> **Data provided**

※ ※ ※

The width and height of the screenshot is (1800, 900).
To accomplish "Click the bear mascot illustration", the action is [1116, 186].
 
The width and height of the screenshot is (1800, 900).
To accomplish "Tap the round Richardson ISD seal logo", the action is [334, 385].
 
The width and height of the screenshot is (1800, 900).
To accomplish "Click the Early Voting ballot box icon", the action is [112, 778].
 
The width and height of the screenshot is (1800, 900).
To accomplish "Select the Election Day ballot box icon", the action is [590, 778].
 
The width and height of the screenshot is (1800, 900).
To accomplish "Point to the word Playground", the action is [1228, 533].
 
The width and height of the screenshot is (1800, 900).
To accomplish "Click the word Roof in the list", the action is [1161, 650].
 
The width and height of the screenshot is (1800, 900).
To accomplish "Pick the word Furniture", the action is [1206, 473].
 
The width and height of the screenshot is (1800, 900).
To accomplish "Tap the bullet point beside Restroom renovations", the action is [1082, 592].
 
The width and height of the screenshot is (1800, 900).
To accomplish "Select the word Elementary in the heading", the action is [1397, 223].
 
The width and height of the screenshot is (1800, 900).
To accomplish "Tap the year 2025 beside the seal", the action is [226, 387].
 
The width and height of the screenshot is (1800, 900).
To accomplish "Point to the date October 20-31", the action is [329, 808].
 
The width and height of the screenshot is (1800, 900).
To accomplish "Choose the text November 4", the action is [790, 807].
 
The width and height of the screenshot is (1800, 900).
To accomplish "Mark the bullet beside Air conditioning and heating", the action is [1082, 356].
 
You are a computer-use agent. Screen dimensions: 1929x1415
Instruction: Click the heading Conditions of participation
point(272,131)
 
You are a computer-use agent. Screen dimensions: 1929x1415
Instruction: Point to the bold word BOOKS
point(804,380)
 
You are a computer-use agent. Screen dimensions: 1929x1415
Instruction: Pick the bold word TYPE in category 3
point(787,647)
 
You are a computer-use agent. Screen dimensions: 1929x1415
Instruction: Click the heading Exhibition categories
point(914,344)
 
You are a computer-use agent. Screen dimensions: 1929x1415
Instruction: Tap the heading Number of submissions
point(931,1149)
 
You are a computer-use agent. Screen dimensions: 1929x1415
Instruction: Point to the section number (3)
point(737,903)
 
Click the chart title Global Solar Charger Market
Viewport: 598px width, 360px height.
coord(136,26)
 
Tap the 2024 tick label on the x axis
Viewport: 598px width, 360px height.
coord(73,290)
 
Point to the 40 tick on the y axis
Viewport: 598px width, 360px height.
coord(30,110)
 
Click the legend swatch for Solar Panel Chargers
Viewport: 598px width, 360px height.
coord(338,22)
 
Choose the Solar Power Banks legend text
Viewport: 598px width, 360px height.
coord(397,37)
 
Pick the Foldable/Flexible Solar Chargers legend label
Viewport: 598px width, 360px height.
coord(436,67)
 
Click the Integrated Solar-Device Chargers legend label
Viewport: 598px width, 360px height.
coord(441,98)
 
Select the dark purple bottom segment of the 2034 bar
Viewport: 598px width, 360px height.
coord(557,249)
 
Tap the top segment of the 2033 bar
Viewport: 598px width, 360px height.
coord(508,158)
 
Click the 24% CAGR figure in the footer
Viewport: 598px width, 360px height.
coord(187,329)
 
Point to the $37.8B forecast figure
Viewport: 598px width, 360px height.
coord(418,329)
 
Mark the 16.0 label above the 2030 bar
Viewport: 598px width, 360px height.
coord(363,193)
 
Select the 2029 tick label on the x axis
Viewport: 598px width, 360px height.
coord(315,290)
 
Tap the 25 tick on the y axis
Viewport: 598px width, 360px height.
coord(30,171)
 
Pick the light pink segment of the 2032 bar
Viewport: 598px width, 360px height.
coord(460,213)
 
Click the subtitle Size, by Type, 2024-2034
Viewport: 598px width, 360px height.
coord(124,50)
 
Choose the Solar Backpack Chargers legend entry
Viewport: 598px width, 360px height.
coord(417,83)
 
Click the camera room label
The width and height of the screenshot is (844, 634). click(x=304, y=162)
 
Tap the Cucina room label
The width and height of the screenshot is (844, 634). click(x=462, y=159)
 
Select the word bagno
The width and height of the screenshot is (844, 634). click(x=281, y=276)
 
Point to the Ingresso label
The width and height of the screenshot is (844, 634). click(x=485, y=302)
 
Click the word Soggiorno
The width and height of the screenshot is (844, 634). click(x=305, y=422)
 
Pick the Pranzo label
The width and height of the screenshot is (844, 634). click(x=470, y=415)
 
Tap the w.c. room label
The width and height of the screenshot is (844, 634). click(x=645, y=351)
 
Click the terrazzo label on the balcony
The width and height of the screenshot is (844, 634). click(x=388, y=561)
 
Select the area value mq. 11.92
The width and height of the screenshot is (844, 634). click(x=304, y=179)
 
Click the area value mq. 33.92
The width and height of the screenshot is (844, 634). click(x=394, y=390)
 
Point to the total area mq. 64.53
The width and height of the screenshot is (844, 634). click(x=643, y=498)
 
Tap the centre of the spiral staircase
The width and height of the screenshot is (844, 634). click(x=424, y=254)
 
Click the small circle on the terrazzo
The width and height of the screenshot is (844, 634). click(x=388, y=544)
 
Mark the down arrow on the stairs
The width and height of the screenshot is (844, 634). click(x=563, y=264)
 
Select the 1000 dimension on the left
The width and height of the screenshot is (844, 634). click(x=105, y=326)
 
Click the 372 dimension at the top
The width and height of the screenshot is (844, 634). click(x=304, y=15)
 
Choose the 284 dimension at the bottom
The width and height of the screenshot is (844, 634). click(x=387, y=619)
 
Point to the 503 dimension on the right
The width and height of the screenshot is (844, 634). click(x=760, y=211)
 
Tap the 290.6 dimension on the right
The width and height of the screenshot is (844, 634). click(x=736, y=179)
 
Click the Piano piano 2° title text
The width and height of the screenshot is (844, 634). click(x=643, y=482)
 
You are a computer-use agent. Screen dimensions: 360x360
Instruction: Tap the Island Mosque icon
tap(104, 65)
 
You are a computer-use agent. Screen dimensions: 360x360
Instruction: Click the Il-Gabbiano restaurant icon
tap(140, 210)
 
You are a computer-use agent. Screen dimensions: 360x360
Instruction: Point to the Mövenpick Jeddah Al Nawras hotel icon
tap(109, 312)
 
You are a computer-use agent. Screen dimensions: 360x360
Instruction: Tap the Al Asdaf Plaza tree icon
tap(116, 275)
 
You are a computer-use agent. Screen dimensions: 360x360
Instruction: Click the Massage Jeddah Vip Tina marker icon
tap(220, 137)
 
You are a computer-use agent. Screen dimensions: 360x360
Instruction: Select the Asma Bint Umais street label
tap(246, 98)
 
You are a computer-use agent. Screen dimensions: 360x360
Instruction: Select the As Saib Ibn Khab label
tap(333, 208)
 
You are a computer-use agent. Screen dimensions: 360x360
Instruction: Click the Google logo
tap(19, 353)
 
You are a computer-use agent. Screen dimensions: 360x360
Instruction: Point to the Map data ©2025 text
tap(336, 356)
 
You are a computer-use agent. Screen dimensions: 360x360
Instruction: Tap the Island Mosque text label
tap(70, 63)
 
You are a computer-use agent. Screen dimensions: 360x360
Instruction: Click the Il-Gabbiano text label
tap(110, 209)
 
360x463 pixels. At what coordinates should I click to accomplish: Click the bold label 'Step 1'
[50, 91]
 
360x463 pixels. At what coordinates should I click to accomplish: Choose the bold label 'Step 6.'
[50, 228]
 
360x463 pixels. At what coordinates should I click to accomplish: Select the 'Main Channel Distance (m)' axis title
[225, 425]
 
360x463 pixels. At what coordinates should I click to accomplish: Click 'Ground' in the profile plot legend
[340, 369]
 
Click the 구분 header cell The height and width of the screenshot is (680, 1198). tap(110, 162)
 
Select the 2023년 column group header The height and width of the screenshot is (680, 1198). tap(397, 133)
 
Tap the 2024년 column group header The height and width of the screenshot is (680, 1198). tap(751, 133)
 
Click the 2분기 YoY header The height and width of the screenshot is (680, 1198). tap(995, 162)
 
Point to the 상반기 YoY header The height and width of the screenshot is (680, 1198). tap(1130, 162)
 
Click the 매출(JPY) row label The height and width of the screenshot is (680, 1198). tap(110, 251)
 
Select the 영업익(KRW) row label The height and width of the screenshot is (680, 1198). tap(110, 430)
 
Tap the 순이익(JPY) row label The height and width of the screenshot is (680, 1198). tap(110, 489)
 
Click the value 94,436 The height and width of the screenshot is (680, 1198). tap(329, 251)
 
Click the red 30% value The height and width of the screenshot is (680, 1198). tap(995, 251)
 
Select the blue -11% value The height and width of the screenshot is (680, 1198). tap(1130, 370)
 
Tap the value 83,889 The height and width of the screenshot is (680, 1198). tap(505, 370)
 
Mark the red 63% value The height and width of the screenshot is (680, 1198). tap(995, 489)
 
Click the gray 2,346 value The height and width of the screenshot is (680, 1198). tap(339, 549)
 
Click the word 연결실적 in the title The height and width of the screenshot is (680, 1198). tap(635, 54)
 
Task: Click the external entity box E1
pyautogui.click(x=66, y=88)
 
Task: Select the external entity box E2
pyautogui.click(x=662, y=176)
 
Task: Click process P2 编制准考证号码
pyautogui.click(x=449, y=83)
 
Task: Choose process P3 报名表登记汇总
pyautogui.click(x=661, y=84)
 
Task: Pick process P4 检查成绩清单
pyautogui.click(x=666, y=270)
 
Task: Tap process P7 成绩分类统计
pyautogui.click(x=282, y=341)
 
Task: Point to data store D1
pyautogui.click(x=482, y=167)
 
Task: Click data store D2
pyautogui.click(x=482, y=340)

※ ※ ※

> **Work to complete**
Rescale the lines from the one containing "Task: Choose process P3 报名表登记汇总" through the end of the lines, both included. Write each of them out again with its request, multiplying every x and y click coordinate in the answers by 1.35 and rounding to whole numbers, with halves rounded up.

> **Reply**
Task: Choose process P3 报名表登记汇总
pyautogui.click(x=892, y=113)
 
Task: Pick process P4 检查成绩清单
pyautogui.click(x=899, y=365)
 
Task: Tap process P7 成绩分类统计
pyautogui.click(x=381, y=460)
 
Task: Point to data store D1
pyautogui.click(x=651, y=225)
 
Task: Click data store D2
pyautogui.click(x=651, y=459)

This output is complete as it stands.